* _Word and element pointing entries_
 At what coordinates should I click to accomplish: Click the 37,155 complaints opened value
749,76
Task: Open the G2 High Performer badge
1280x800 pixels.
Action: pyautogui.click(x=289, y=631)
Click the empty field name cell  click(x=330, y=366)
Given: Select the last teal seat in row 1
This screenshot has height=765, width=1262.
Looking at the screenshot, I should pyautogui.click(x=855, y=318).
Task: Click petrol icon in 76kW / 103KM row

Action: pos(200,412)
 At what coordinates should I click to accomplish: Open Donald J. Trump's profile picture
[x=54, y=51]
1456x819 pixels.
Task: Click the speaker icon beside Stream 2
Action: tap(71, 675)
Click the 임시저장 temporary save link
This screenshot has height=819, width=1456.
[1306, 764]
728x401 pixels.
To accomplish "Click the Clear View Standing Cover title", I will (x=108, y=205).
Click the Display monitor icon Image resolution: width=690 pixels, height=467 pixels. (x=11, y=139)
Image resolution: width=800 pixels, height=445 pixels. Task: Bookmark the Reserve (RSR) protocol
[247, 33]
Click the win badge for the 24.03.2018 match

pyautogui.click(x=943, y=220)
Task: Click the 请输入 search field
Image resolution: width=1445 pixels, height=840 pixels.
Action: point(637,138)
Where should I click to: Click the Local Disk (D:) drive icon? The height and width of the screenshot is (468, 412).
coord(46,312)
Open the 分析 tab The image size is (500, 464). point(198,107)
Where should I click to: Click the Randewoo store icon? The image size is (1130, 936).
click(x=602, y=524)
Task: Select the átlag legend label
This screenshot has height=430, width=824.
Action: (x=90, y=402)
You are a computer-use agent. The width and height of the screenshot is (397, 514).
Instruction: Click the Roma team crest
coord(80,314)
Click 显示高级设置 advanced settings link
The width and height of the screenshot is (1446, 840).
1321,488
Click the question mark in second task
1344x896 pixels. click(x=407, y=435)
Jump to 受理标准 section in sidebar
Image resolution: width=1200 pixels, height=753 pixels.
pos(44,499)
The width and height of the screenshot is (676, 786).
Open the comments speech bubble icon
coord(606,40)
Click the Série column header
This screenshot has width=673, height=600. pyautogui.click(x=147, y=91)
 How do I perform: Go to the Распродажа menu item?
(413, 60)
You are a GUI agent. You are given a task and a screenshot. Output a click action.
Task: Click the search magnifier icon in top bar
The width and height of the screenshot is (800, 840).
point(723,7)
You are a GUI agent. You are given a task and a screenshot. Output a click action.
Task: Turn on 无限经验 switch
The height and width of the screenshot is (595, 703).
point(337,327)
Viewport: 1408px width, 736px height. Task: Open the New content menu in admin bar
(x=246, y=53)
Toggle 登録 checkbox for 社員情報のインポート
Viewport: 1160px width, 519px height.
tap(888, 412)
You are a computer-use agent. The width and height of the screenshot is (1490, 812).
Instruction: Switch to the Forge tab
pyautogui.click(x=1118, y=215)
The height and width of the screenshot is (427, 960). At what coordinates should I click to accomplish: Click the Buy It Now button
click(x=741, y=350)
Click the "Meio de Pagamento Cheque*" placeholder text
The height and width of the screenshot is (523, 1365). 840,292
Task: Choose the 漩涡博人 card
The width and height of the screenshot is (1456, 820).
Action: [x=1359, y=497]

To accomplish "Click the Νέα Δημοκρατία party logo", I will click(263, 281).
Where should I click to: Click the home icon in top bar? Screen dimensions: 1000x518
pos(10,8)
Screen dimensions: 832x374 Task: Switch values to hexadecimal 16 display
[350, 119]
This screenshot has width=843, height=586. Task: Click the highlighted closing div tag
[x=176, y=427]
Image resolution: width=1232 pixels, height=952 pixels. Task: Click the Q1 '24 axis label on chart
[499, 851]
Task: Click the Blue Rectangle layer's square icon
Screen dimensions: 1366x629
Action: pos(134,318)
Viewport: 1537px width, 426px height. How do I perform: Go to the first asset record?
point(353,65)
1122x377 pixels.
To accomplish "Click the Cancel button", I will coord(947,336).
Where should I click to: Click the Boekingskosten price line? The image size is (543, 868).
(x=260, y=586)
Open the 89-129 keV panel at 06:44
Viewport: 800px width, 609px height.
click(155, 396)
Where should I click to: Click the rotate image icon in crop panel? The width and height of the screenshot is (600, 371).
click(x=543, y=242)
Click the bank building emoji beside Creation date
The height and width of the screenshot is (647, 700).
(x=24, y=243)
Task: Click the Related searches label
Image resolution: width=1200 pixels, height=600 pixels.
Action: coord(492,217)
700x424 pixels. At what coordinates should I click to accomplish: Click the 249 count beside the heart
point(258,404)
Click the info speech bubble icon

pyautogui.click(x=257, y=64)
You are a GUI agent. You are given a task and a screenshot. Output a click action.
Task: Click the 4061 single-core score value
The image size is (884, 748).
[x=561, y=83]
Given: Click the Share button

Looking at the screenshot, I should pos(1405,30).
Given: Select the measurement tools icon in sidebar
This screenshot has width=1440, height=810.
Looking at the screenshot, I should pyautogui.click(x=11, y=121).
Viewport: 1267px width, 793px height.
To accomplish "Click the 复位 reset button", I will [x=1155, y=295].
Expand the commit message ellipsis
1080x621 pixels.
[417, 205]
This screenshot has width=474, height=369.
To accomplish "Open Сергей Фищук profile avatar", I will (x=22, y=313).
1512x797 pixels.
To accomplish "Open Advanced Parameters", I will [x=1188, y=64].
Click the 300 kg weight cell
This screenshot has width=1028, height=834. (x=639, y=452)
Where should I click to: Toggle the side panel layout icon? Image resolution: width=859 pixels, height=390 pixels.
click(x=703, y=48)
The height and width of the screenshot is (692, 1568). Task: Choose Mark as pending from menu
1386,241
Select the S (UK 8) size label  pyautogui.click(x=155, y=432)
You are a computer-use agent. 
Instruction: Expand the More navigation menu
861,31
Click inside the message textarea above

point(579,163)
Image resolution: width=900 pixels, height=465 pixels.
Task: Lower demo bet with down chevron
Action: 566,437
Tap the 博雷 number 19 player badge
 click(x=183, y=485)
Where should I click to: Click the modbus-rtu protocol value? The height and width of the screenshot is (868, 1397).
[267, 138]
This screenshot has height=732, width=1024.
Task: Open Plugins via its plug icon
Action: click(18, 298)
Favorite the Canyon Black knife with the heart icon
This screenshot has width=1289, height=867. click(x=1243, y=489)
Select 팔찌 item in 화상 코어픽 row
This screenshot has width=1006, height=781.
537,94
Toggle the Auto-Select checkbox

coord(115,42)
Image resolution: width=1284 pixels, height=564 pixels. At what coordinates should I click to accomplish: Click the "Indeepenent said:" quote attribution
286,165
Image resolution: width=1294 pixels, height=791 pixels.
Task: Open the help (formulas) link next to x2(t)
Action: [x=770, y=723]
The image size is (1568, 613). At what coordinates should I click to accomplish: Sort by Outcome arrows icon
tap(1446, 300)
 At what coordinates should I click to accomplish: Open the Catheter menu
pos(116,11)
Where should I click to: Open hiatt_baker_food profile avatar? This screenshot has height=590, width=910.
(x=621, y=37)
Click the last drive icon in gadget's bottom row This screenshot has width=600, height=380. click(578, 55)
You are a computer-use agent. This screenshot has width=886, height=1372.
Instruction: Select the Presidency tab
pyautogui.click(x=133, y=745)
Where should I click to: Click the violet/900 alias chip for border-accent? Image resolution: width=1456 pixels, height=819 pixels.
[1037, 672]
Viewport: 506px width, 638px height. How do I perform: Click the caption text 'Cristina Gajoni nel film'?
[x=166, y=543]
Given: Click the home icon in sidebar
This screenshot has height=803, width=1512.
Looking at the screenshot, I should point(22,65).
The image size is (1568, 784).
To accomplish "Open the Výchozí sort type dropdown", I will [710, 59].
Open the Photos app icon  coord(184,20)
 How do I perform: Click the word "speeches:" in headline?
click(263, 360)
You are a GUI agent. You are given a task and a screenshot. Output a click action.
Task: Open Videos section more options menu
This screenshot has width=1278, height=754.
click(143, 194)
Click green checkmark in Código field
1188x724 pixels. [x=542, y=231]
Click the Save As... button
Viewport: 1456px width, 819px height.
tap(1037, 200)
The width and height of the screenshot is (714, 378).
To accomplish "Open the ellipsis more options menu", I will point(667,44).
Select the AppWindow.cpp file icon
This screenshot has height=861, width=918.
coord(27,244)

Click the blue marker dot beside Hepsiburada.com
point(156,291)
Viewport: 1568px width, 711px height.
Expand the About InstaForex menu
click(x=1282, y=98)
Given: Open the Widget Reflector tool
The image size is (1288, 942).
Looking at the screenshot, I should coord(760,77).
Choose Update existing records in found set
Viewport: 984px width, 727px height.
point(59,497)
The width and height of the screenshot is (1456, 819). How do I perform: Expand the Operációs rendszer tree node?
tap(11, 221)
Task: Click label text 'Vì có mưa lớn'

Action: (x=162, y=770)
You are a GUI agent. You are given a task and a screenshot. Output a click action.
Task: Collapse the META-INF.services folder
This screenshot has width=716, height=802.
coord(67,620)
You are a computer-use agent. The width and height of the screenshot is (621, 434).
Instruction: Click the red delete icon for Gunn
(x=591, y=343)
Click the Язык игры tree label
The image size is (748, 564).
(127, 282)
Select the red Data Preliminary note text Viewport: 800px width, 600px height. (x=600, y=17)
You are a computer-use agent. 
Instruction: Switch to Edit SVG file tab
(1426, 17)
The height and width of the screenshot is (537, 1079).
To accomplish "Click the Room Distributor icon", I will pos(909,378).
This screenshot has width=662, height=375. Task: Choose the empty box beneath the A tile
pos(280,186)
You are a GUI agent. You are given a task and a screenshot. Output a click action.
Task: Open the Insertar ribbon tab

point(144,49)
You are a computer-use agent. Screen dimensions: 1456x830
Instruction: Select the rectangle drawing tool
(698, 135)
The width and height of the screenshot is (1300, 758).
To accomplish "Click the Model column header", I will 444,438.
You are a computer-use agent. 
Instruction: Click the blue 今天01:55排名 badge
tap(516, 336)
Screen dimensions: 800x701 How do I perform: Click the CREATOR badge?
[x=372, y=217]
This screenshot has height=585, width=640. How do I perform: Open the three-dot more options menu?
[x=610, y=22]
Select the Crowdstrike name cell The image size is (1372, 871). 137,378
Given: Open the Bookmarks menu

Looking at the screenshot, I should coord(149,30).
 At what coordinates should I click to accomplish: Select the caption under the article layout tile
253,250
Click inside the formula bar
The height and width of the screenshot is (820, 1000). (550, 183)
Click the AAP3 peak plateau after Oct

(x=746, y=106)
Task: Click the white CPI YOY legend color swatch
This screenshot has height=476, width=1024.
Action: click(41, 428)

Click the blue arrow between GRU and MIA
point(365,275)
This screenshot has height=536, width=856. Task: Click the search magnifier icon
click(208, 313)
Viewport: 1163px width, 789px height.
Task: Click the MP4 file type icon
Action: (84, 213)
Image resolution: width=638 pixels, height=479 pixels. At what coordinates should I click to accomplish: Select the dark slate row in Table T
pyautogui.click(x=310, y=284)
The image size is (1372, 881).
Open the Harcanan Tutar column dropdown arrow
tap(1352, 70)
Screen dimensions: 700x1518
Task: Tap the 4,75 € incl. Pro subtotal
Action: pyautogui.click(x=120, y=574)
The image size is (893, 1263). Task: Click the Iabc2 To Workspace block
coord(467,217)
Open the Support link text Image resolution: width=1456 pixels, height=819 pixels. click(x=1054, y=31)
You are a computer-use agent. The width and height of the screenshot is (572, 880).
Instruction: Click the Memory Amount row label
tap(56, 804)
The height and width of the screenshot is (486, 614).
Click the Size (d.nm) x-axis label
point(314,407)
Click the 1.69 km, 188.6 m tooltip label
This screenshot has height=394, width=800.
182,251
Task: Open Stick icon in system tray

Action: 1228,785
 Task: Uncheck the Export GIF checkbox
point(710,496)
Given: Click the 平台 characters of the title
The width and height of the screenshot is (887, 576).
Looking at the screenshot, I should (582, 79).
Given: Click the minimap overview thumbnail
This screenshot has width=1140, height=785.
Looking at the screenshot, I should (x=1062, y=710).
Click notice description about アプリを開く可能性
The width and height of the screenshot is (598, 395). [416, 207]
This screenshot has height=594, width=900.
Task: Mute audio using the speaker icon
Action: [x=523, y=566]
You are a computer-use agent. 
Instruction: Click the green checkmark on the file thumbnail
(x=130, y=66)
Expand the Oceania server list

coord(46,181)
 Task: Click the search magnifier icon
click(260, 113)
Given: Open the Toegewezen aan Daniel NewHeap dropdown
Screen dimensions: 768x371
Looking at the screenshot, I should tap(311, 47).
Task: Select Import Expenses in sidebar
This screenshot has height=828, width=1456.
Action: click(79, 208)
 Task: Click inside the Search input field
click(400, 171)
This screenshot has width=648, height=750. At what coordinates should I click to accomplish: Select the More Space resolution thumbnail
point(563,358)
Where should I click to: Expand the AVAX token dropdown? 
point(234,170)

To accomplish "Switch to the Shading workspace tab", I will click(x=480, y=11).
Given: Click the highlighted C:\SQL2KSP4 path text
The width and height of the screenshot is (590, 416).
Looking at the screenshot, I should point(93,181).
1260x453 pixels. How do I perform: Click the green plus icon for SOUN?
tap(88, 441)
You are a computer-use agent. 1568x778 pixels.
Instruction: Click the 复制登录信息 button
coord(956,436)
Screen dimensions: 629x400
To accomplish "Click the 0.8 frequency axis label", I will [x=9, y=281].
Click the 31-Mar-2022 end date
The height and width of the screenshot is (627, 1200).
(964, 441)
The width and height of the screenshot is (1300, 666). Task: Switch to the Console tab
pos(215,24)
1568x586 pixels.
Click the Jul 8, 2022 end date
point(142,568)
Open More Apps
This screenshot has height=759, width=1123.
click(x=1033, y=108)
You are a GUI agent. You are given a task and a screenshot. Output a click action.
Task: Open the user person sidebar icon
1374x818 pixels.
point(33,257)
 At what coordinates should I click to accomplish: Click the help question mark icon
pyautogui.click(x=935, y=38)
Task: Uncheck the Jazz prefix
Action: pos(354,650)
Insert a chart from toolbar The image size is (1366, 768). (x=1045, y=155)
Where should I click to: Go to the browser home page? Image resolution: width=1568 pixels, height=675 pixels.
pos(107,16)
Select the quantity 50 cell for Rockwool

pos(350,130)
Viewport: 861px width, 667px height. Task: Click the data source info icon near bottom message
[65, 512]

* _Exercise description_
Copy the listing word for word, starting at the line containing "Open the 分析" and ending at the line containing "will click(263, 281).".

* _Task solution_
Open the 分析 tab The image size is (500, 464). point(198,107)
Where should I click to: Click the Randewoo store icon? The image size is (1130, 936).
click(x=602, y=524)
Task: Select the átlag legend label
This screenshot has height=430, width=824.
Action: (x=90, y=402)
You are a computer-use agent. The width and height of the screenshot is (397, 514).
Instruction: Click the Roma team crest
coord(80,314)
Click 显示高级设置 advanced settings link
The width and height of the screenshot is (1446, 840).
1321,488
Click the question mark in second task
1344x896 pixels. click(x=407, y=435)
Jump to 受理标准 section in sidebar
Image resolution: width=1200 pixels, height=753 pixels.
pos(44,499)
The width and height of the screenshot is (676, 786).
Open the comments speech bubble icon
coord(606,40)
Click the Série column header
This screenshot has width=673, height=600. pyautogui.click(x=147, y=91)
 How do I perform: Go to the Распродажа menu item?
(413, 60)
You are a GUI agent. You are given a task and a screenshot. Output a click action.
Task: Click the search magnifier icon in top bar
The width and height of the screenshot is (800, 840).
point(723,7)
You are a GUI agent. You are given a task and a screenshot. Output a click action.
Task: Turn on 无限经验 switch
The height and width of the screenshot is (595, 703).
point(337,327)
Viewport: 1408px width, 736px height. Task: Open the New content menu in admin bar
(x=246, y=53)
Toggle 登録 checkbox for 社員情報のインポート
Viewport: 1160px width, 519px height.
tap(888, 412)
You are a computer-use agent. The width and height of the screenshot is (1490, 812).
Instruction: Switch to the Forge tab
pyautogui.click(x=1118, y=215)
The height and width of the screenshot is (427, 960). At what coordinates should I click to accomplish: Click the Buy It Now button
click(x=741, y=350)
Click the "Meio de Pagamento Cheque*" placeholder text
The height and width of the screenshot is (523, 1365). 840,292
Task: Choose the 漩涡博人 card
The width and height of the screenshot is (1456, 820).
Action: [x=1359, y=497]

To accomplish "Click the Νέα Δημοκρατία party logo", I will click(263, 281).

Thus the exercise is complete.